Date of this Version
Nebraska’s economy and population have shown growth during recent years. Agricultural producers are experiencing change as well with the implementation of a new farm program. How have these changes affected rural Nebraskans at a local level? How do they perceive their quality of life? Do their perceptions differ by the size of their community, the region in which they live or by their occupation?
This report details results of 4,196 responses to the 1998 Nebraska Rural Poll, the third annual effort to take the pulse of rural Nebraskans. Respondents were asked a series of questions about their general well-being and their satisfaction with specific aspects of well-being. Trends are examined by comparing data from the two previous polls to this year’s results. In addition, comparisons are made among different subgroups of the respondents, e.g., comparisons by age, occupation, income, etc. Based on these analyses, some key findings emerged:
•Rural Nebraskans show continued optimism about their current and future situations. In 1996, thirty-six percent of the respondents said they were better off compared to five years ago. This increased to forty-one percent in 1998. This pattern continued when asked how they thought they would be ten years from now. Thirty-two percent believed they would be better off ten years from now in 1996; in 1998, forty-two percent thought they would be better off.

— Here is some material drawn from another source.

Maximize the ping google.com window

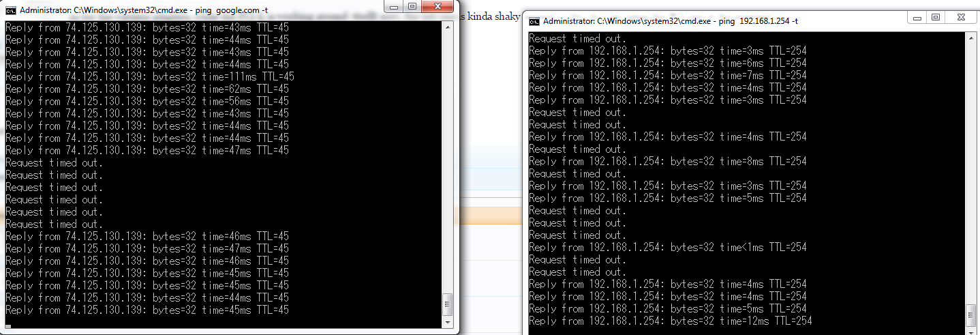coord(412,7)
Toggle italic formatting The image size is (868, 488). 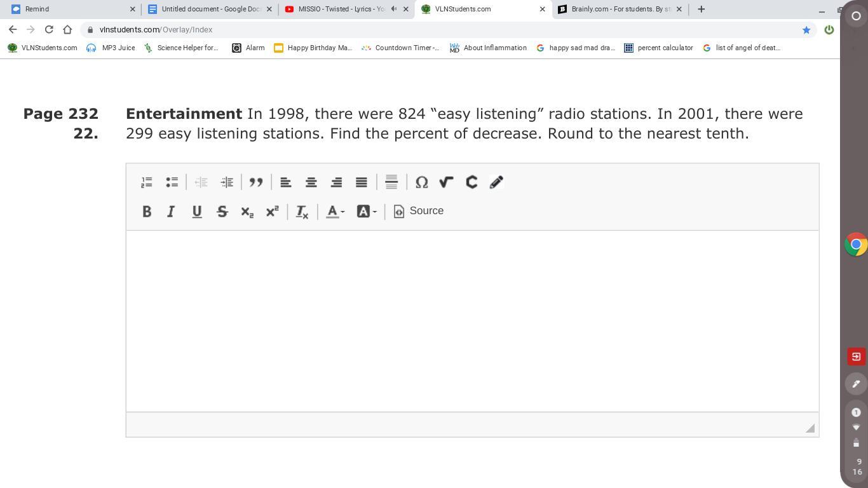[x=171, y=212]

•More than half of rural Nebraskans are very satisfied with the following: their marriage, their family, and greenery and open space.
•Items receiving the highest proportion of very dissatisfied responses include financial security during retirement, current income level and job opportunities for the respondent. The rank ordering of these items has been relatively stable since 1996.
•Farmers and ranchers are not as optimistic about the future as respondents with other occupations. Only thirty-one percent of farmers or ranchers felt they would be better off ten years from now, compared to fifty-one percent of the respondents with professional/administrative occupations.
•The belief that people are powerless to control their own lives is affected by size of the respondent’s community, household income, age, and education. A multiple regression analysis revealed that respondents living in smaller communities, those with lower income levels, older respondents, and those with less education were the groups most likely to think that people are powerless.
•Overall, household income, age and occupation (whether or not a farmer) affect general well-being. Multiple regression analyses revealed the primary influences on well-being were household income, age and occupation. As age increases, well-being scores decrease. Household income had a positive relationship with well-being; as income levels increase so do well-being scores. Farmers report lower well-being scores than non-farmers.
•Farmers and ranchers were more likely than other occupational groups to be satisfied with clean air and water. Eighty-eight percent of the farmers/ranchers report being satisfied with clean air and water, compared to seventy-five percent of the manual laborers.
•Satisfaction with respondent’s housing was related to age. Older respondents were more likely to be satisfied with their housing compared to the younger respondents. Eighty-seven percent of the respondents age 65 and older stated they were satisfied with their housing; only sixty-eight percent of the respondents between the ages of 19 and 29 were satisfied with their housing.
•Respondents living in the North Central and Northeast regions of the state were more likely than those living in other regions to feel that people are powerless to control their lives. Approximately 35% of the respondents in these two regions agreed or strongly agreed with the statement that people are powerless to control their own lives, compared to twenty-seven percent of the people living in the Panhandle.